What the exercise asks →
Please return every line in the entries below with the word "agent" in it.

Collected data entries
______________________________
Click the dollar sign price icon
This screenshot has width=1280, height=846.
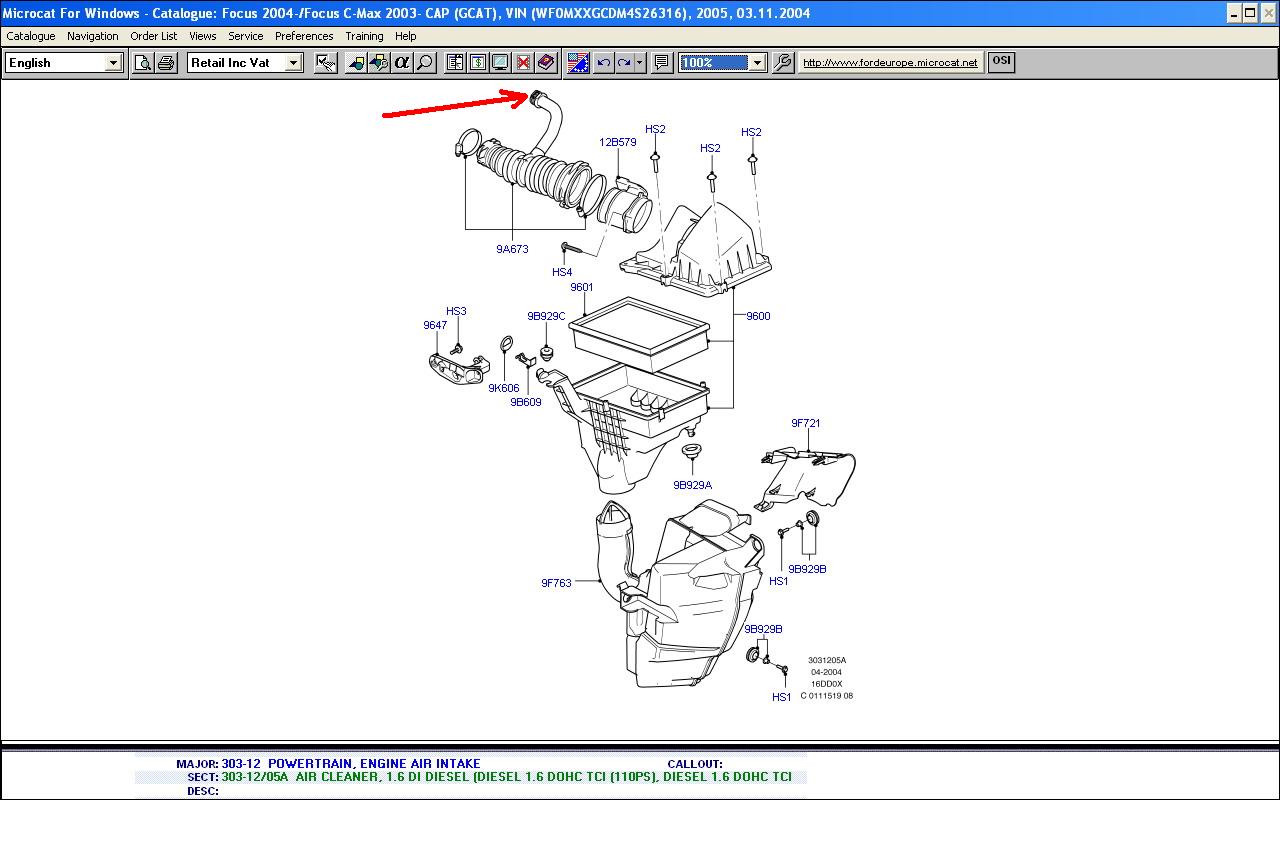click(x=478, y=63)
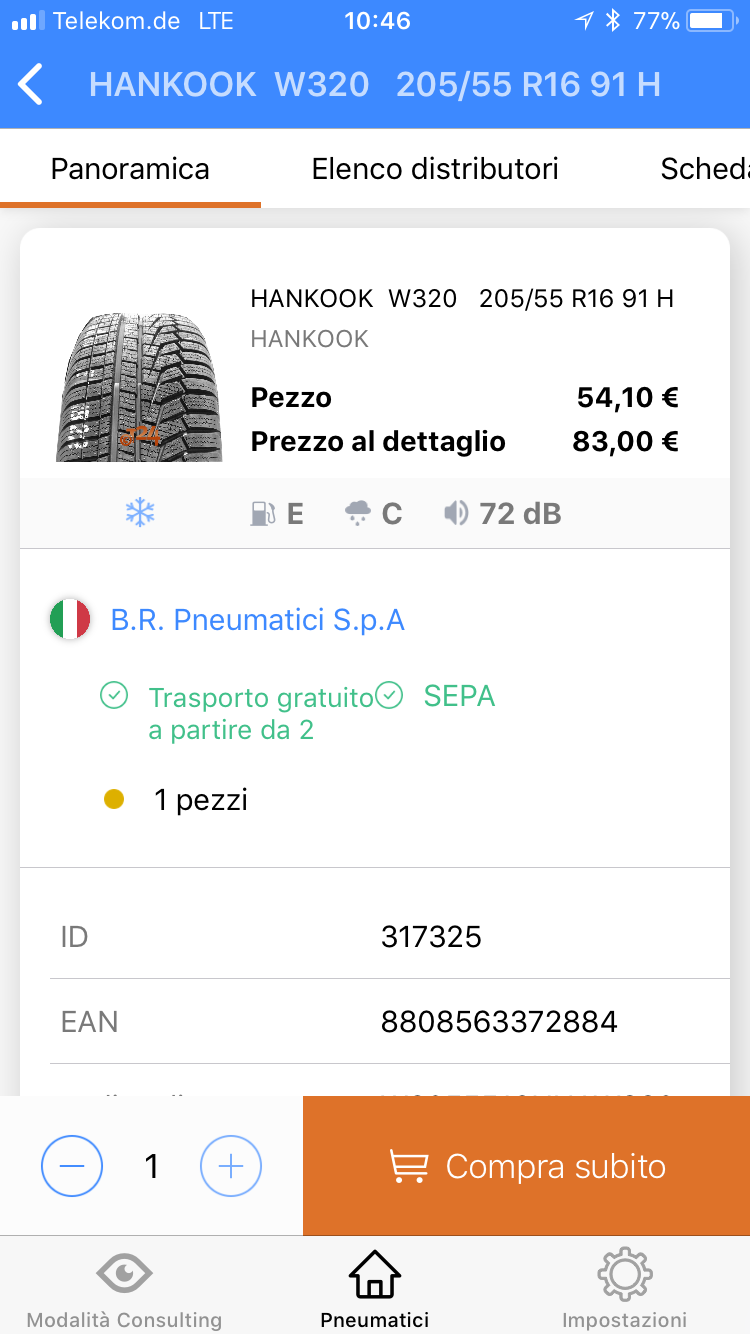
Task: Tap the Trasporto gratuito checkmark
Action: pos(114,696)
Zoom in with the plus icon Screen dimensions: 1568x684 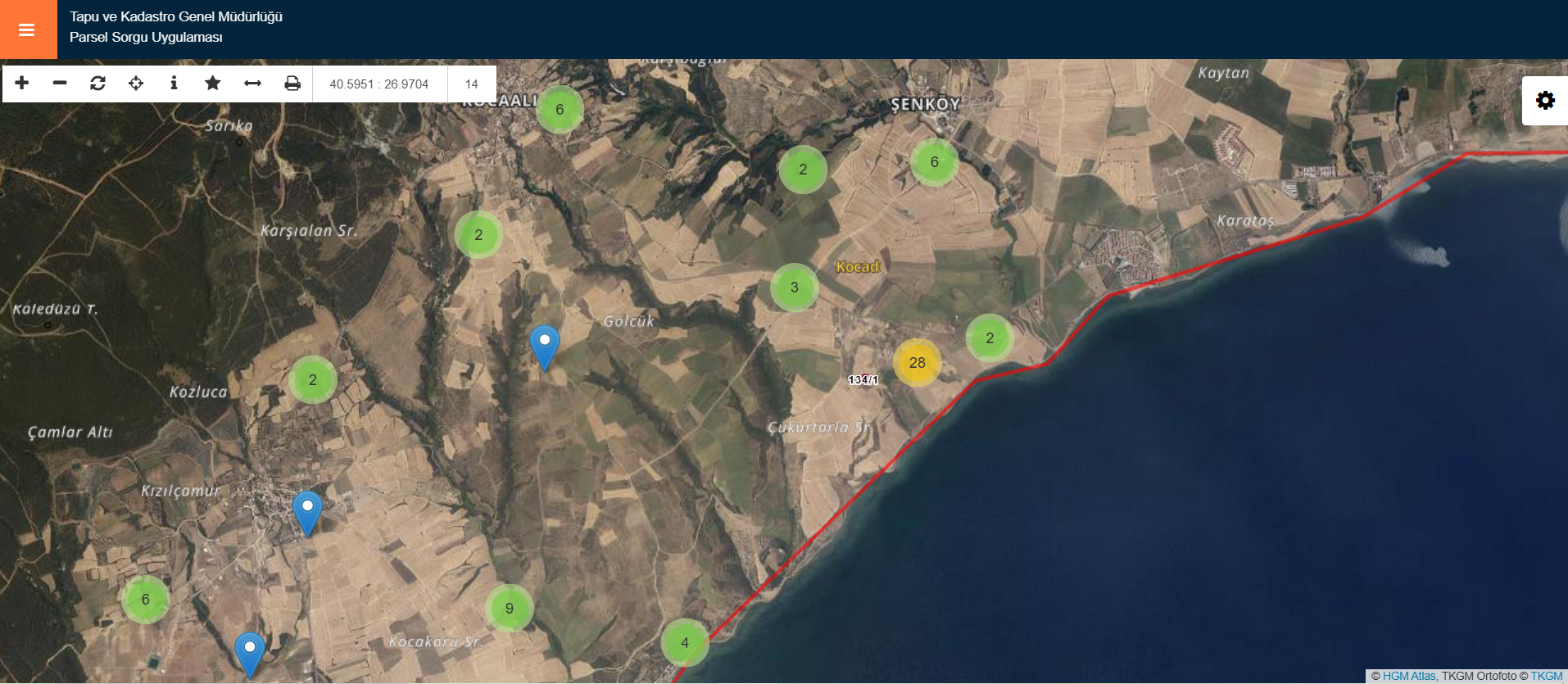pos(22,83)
______________________________
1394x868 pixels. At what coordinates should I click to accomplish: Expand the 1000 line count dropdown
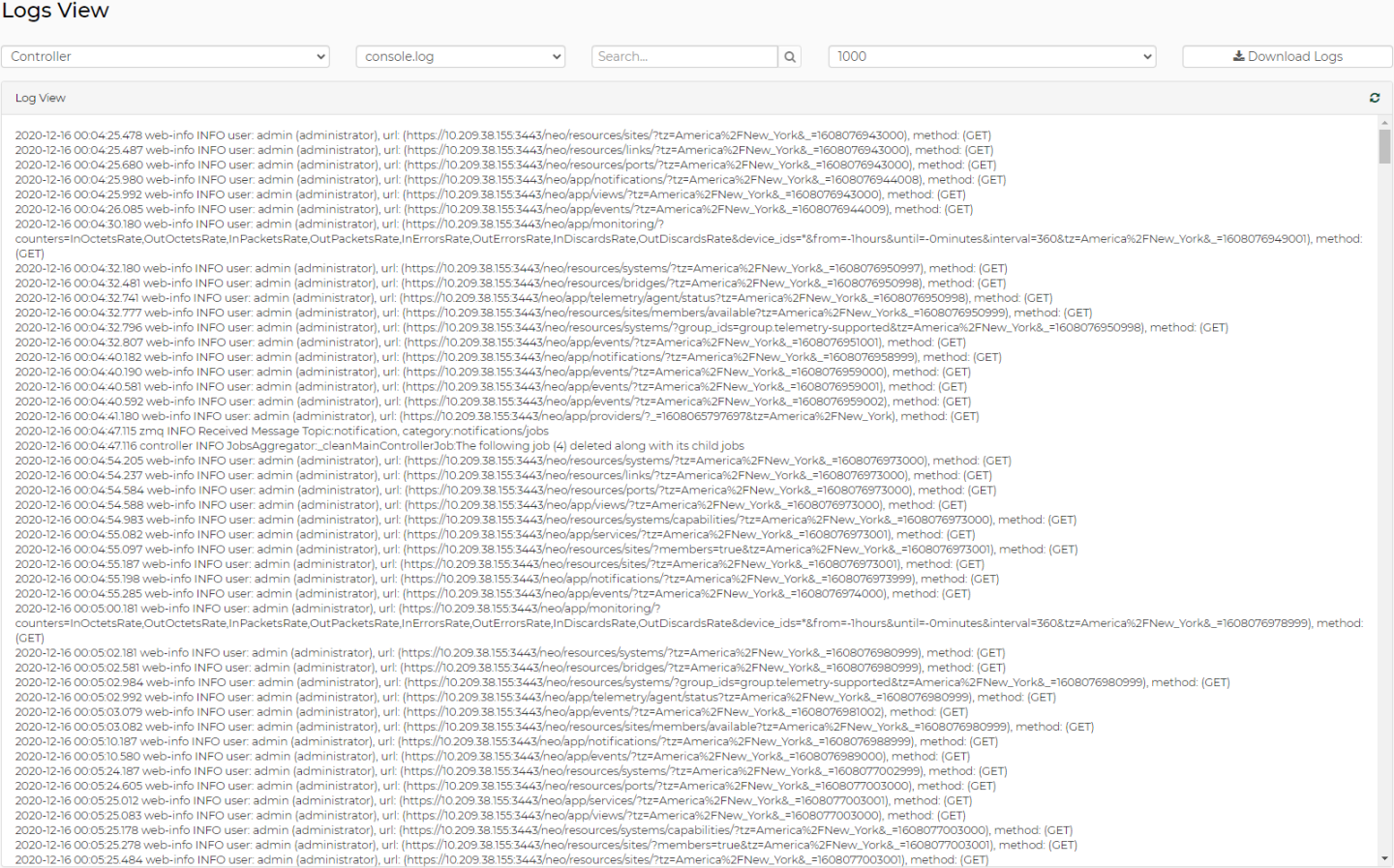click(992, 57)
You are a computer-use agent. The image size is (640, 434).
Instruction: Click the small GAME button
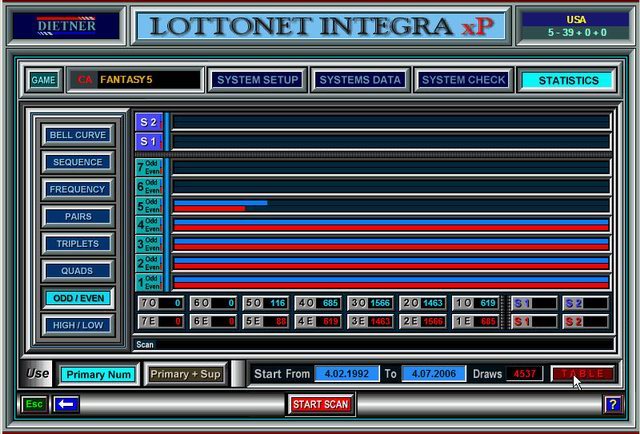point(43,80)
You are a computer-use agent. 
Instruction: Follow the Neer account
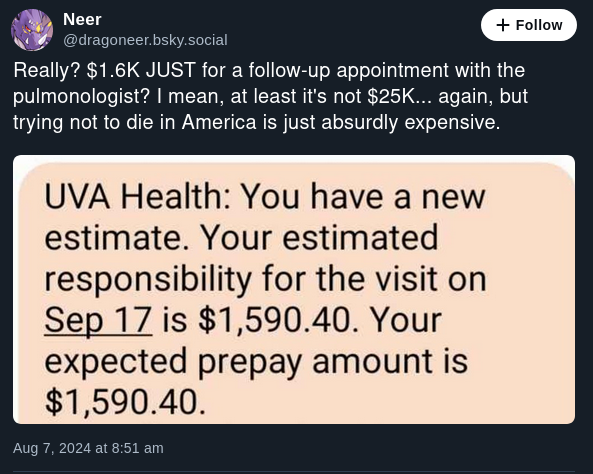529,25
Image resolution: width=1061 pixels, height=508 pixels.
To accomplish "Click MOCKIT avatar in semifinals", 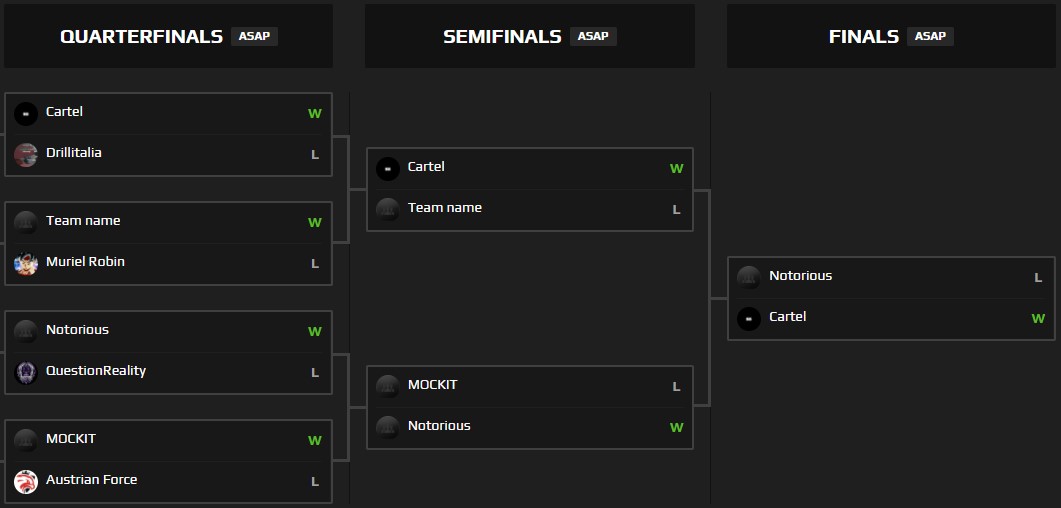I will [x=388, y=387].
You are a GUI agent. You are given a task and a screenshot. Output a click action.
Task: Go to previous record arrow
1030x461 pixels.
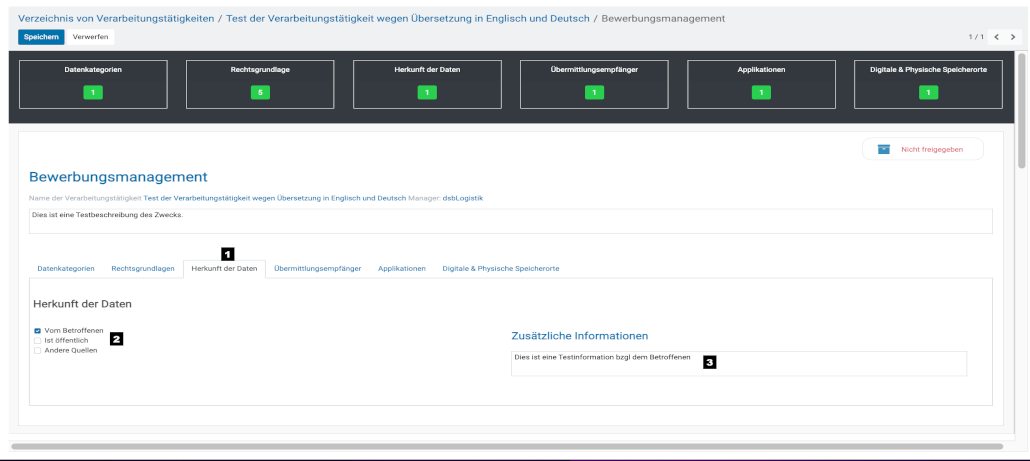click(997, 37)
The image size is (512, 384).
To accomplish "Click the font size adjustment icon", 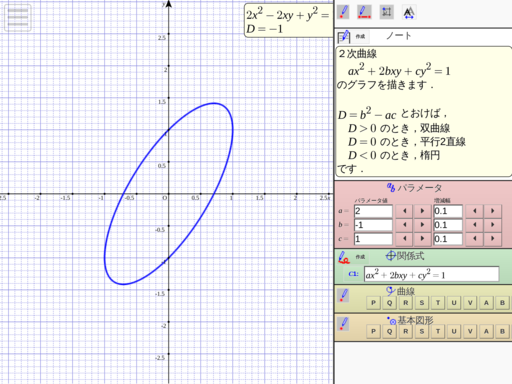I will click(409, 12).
______________________________
Answer box →
You are a computer-use agent. The image size is (640, 434).
You are a computer-use agent. 
You are a GUI agent. You are given a task and a screenshot. Output a click action.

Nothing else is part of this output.